Robert Downey Jnr. is the perfect vessel for Strauss, deploying an affable arrogance weaponised to hide that his frame of mind is almost the inversion of Oppenheimer’s. Strauss uses conciliatory charm and fig leaves of cooperation to hide a ruthless individualism and sense of entitlement. In contrast, Oppenheimer’s individual brilliance and personal arrogance undermine a communitarian world outlook and preference for collective action.

The film is not perfect by any means and bears some of the less effective hallmarks of Nolan’s recent work. Alden Ehrenreich’s role degenerates into the most recent example of expository vessels that have recurred in Nolan’s work, his advisor firing out leading questions like ChatGPT prompts, constructing open goals for Downey Jnr. to lay out the plot or character motivations. Composer Ludwig Göransson’s second collaboration fares better than the migraine-inducing TENET score but lacks either the impact of his work elsewhere (especially his work on The Mandalorian or with Ryan Coogler on CREED or BLACK PANTHER) or the emotional clarity of Nolan’s work with Hans Zimmer. However, the insistent drive of the film and the terrifically involving performances – no more so than Cillian Murphy’s – allow the film’s shockwave to hit regardless.

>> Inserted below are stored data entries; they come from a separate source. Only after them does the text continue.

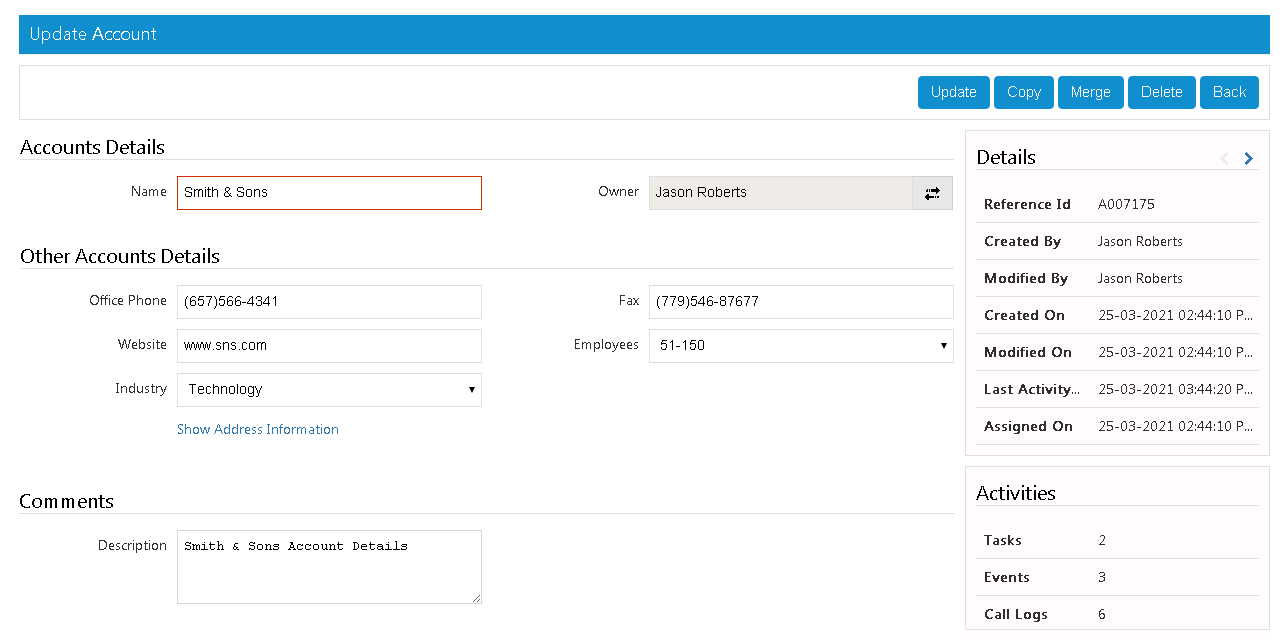
Task: Click inside the Name input field
Action: pos(328,192)
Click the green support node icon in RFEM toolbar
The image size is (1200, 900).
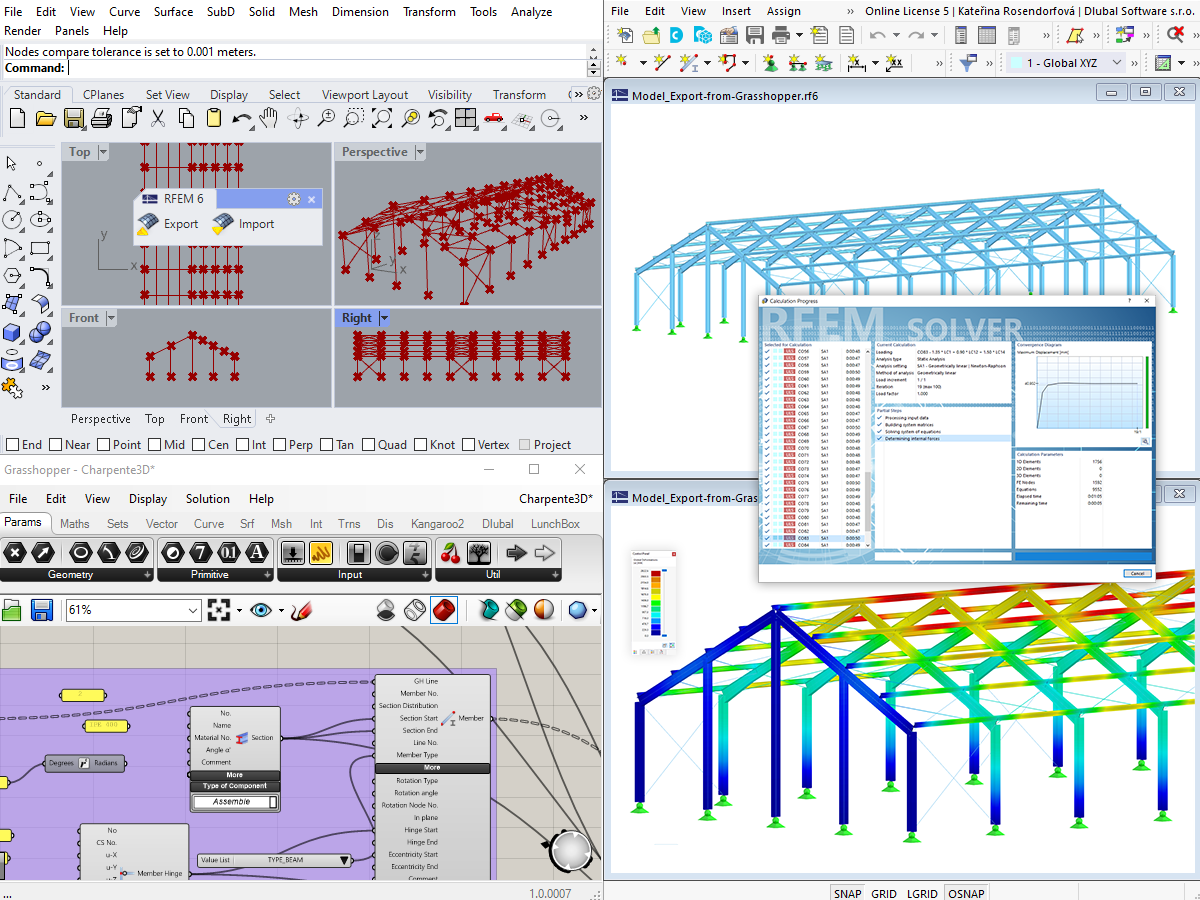[770, 61]
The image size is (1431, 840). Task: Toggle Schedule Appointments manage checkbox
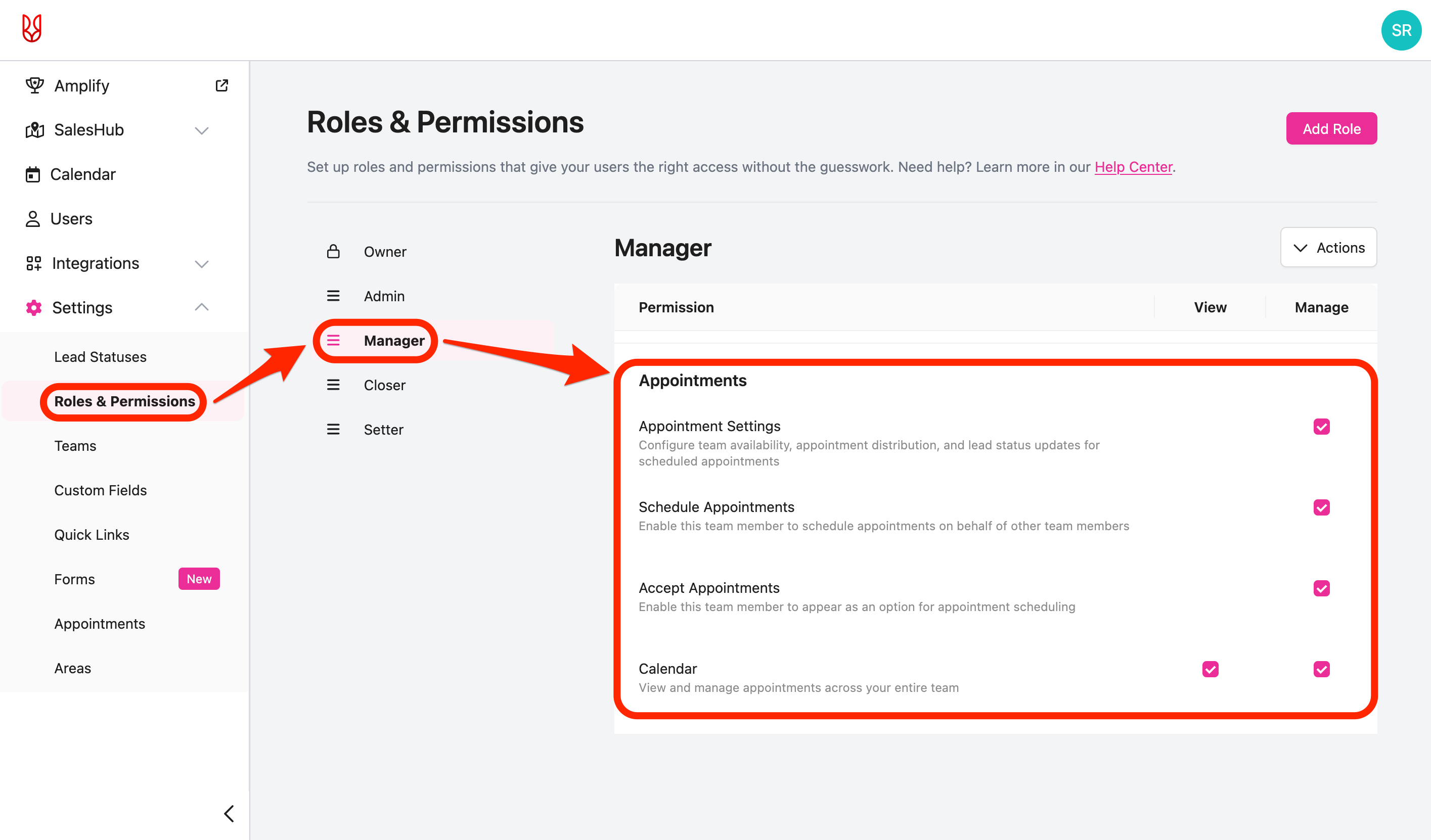(1321, 507)
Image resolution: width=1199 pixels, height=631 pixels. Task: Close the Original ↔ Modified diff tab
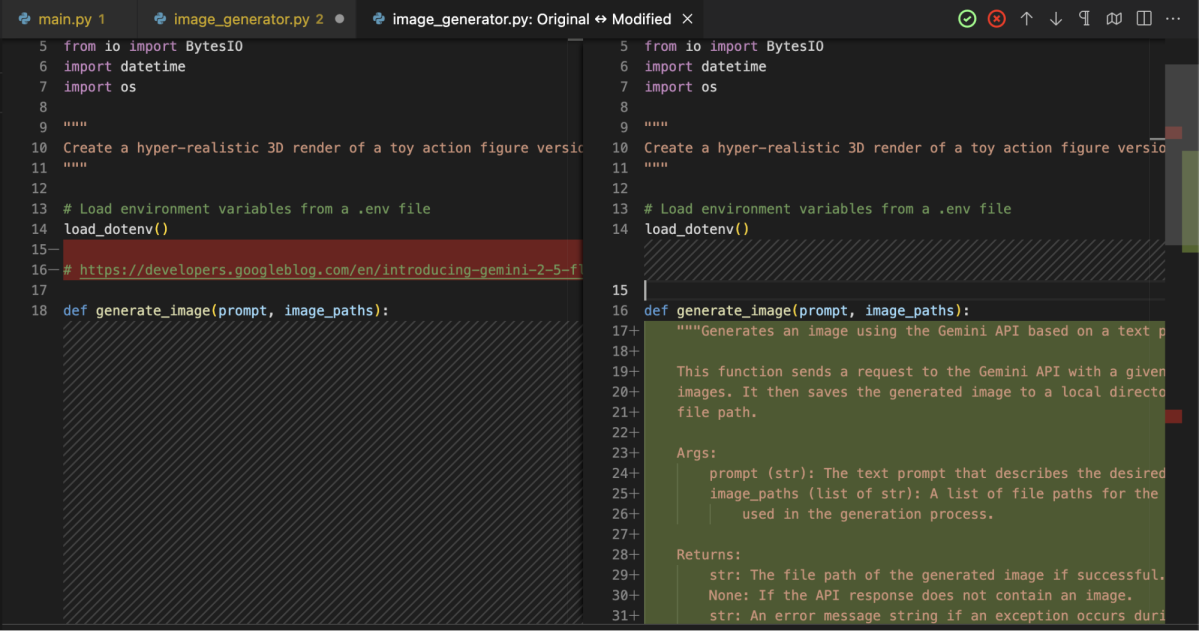[x=687, y=19]
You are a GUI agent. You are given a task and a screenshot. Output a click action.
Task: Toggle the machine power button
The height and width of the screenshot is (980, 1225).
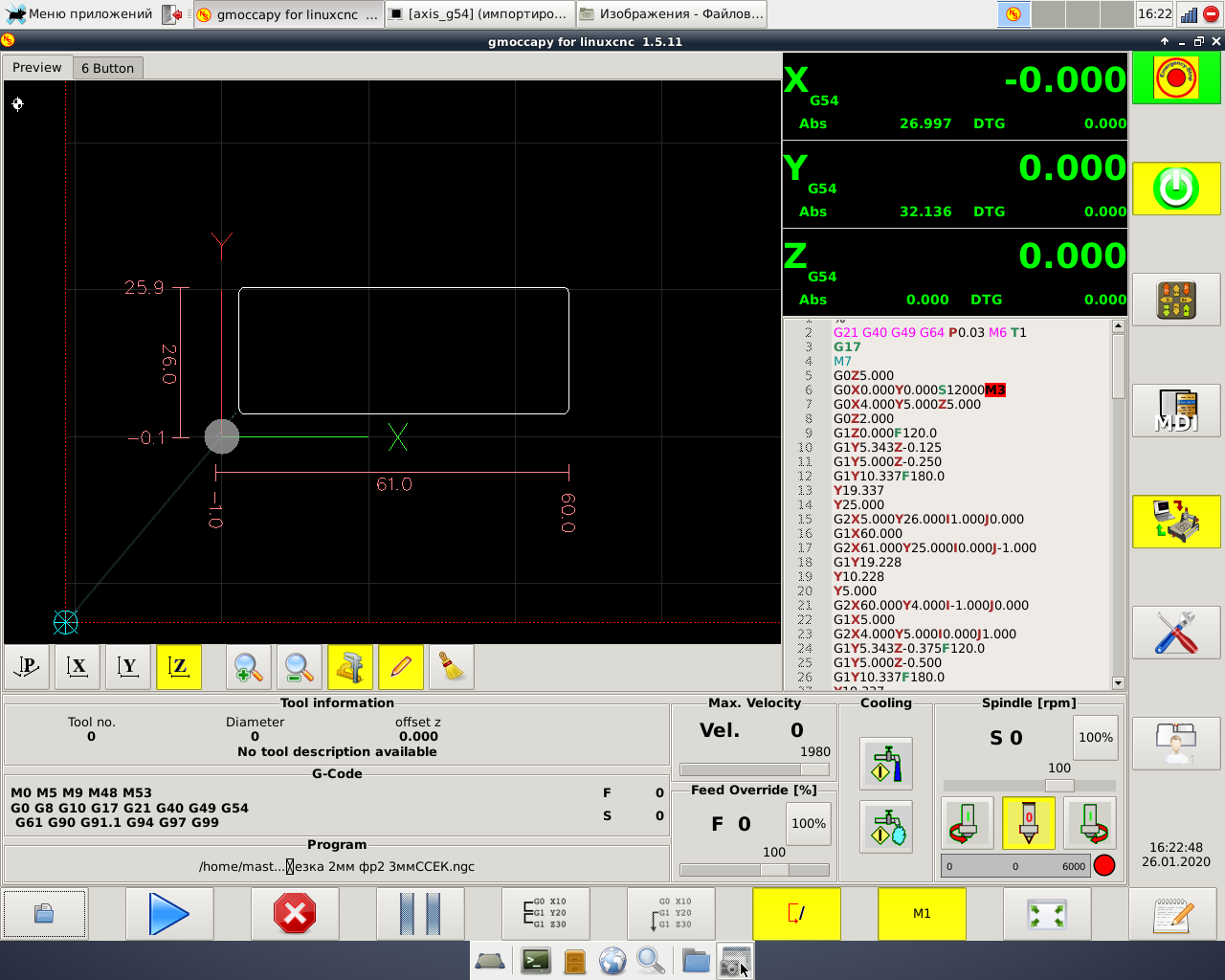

Focusing on personal viewpoints for this globally significant development may seem curiously narrow. Still, OPPENHEIMER achieves what the best biopics often do: using the personal lens to foreground and examine the wider ramifications of events. There are no more significant potential ramifications than the end of the world, and that awful looming mushroom cloud haunts every frame of this tense and emotionally violent portrait.